Giants linebacker Bobby Okereke, right, and defensive coordinator Shane Bowen,...

Giants linebacker Bobby Okereke, right, and defensive coordinator Shane Bowen, inset. Credit: Ed Murray

This is the time of year when all the really important connections on the football field are made. It’s why so many eyeballs have been focused on how Daniel Jones has been delivering his passes to Malik Nabers. It’s why the offensive line, shuffled on a near daily basis so far through Giants training camp, is striving for consistency in performance and personnel. Every position has to work in conjunction with at least one other, and with just over a month left before the start of the regular season, all those cams, gears and pistons need to start working in unison.

One of the most important of those relationships may also be the least visible and therefore hardest to gauge. It’s the one between middle linebacker Bobby Okereke and new defensive coordinator Shane Bowen. Those two will need to be in lockstep together for the defense to operate as it is designed. They need to recognize and react in the same way, begin thinking and processing not as two men but as one entity.

“With that position, you want to be on the same page,” Bowen said. “You want to make sure that he sees things the same way you do in terms of concept, scheme … You want to have that leadership from that position, obviously, because he touches everybody. The front, the back end, he's involved with all of them.”

So how is that going so far? Still a work in progress, the two of them indicated as each spoke Thursday.

At least they seem to agree on that. It’s a start!

“It’s a growing relationship,” Okereke said. “Shane has to get to know me. I’ve got to get to know him. How we're going to be in stressful situations as the plays go on. But I think we're developing a great rapport.”

“I think that will grow as we go in terms of why calls are being made in certain situations,” Bowen added of their all-important attachment.

Bowen said he has been impressed by the questions Okereke has been asking him. Eventually he wants Okereke to not only regurgitate the calls on the field but also comprehend the reasoning behind them. That is an important skill for all of the players on the field, Bowen said, but it will be essential for Okereke.

“When you understand the why, you understand the strengths of it, you understand the weaknesses of it,” Bowen said. “There's a little bit more buy-in. Like I mentioned in the spring, it's not the call, it's about being able to go out there and execute the call and why we're calling it and what we're looking to get out of each individual call.”

Okereke said he likes Bowen’s style so far.

“He's very detailed,” he said. “He's dogmatic. He'll coach anybody, from (Brian) Burns to Dex (Dexter Lawrence) to me. He'll hold anybody accountable, and I think that'll be a strength of our defense.”

Last year, in his first season with the Giants, Okereke had to forge a similar training camp relationship with his defensive coordinator Wink Martindale on the fly.

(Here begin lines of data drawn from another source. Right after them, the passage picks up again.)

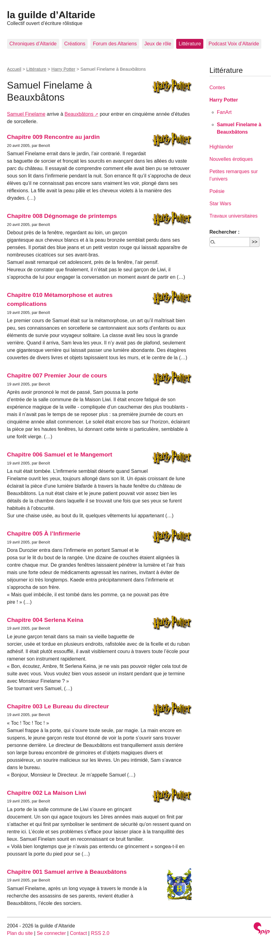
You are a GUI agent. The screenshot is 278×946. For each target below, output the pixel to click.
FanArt (224, 112)
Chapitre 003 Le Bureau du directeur (58, 706)
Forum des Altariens (115, 43)
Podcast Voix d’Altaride (234, 43)
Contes (217, 87)
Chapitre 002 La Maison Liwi (46, 793)
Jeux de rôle (157, 43)
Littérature (190, 43)
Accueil (14, 69)
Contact (78, 933)
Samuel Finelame (26, 114)
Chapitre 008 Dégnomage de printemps (62, 216)
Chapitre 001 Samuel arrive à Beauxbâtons (67, 872)
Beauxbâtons (78, 114)
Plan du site (20, 933)
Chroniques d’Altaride (33, 43)
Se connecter (51, 933)
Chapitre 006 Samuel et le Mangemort (59, 454)
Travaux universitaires (234, 216)
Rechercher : (225, 232)
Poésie (217, 191)
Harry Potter (64, 69)
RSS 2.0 (100, 933)
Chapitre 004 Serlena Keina (45, 620)
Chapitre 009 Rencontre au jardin (53, 137)
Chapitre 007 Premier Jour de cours (57, 375)
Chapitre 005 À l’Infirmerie (44, 533)
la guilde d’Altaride (51, 14)
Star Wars (220, 203)
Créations (74, 43)
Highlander (221, 146)
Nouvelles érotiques (231, 159)
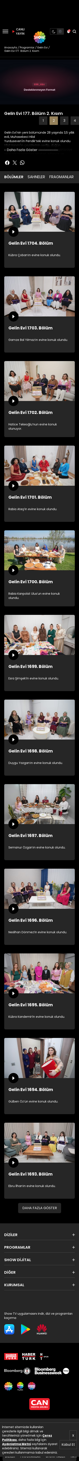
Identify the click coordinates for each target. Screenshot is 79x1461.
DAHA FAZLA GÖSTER (39, 1208)
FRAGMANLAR (61, 176)
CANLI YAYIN (18, 31)
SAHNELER (36, 176)
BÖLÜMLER (13, 176)
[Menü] (5, 31)
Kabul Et (68, 1444)
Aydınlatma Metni (16, 1444)
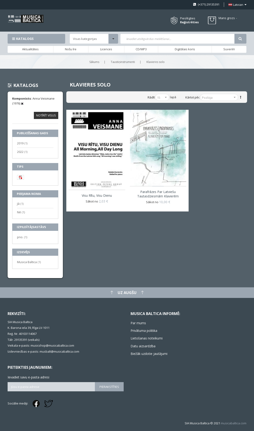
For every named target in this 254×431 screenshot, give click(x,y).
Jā (20, 203)
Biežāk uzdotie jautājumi (149, 353)
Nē (21, 212)
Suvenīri (229, 49)
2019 (22, 143)
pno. (22, 237)
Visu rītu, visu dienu (97, 195)
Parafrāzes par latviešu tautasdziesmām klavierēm (158, 194)
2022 (22, 151)
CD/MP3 (141, 49)
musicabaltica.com (233, 423)
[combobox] (177, 39)
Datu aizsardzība (143, 346)
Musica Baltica (29, 262)
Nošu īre (70, 49)
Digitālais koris (185, 49)
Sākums (94, 62)
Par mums (138, 323)
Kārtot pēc (192, 97)
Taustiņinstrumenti (123, 62)
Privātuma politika (144, 330)
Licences (106, 49)
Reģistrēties (189, 22)
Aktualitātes (30, 49)
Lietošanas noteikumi (147, 338)
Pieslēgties (187, 18)
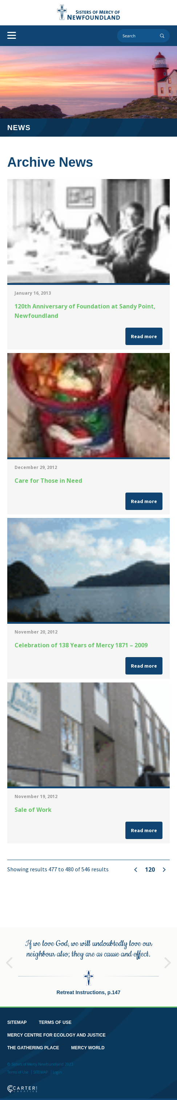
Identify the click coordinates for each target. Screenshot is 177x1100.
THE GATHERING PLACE (33, 1043)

It’s no secret how quickly and how closely those two bonded and it led to a standout season for Okereke (although a rather awkward and unceremonious departure for Martindale). They had the benefit, though, of it being Martindale’s second year with the team so at least many of the other defenders had a grasp on what was expected from them.

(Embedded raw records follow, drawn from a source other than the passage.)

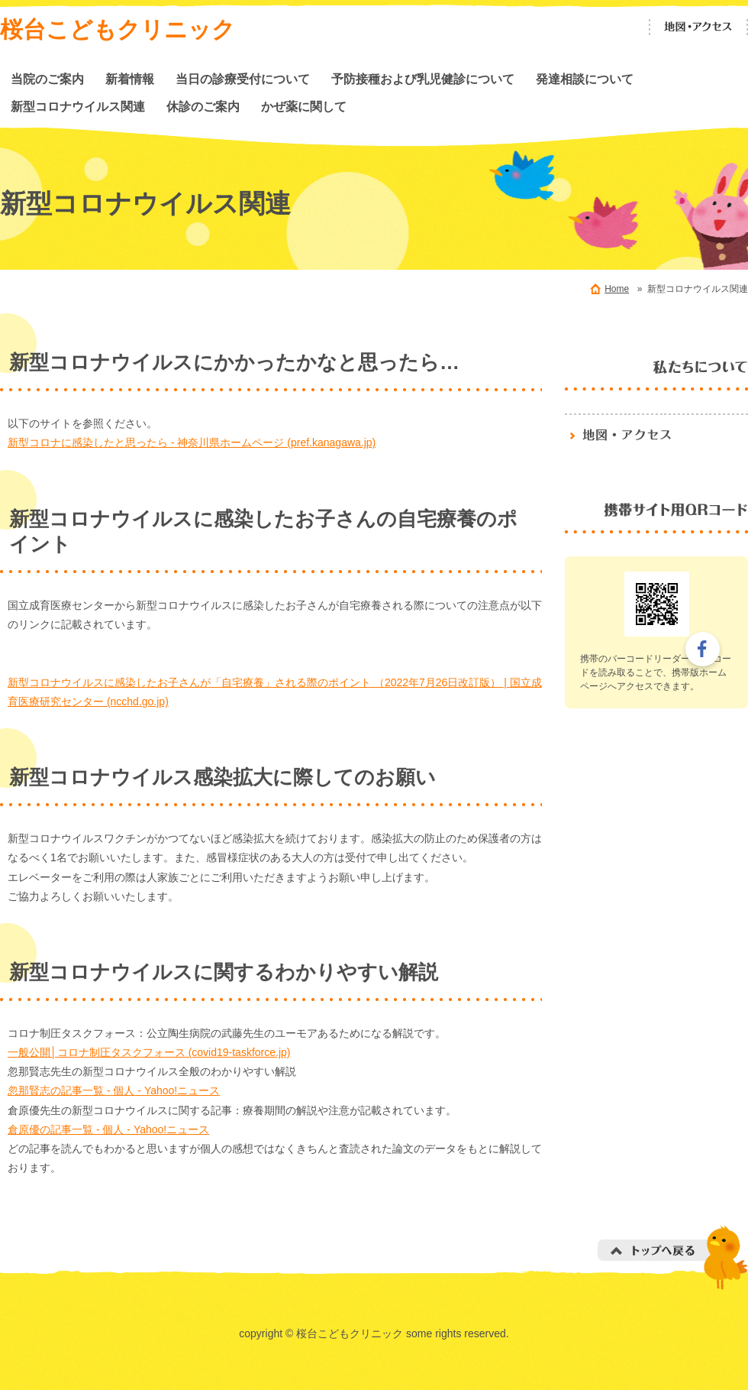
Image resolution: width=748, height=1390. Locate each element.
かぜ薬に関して (304, 106)
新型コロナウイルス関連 (78, 106)
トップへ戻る (673, 1257)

Now Okereke and the entire unit are having to adjust to an entirely new system, new philosophy, and new voice in his green-dotted helmet when the calls come in from the sideline. Okereke called it a “reprogramming.”

“Obviously, me and Wink had a great rapport last year,” he said. “So, just working to develop that again.”

The Giants have a long history of epic, legendary connections between coordinator and linebacker going all the way back to Sam Huff and Tom Landry, up to Bill Belichick and Harry Carson, and onward to Steve Spagnuolo and Antonio Pierce. While defense has been the cornerstone of just about every Giants championship in the past 70 years, that bond between the play-caller on the sideline and the one in the huddle has been the mortar that held those groups together.

Now Bowen and Okereke are in the process of trying to create their own such chemistry.

It’s not a given that they’ll ever get there, to the point where they are two entities with one finish-each-others’-sentence brain. But how quickly they can meld their synapses together in the coming weeks will go a long way toward determining how well this Giants defense – and by extension the whole Giants team – functions during this upcoming season.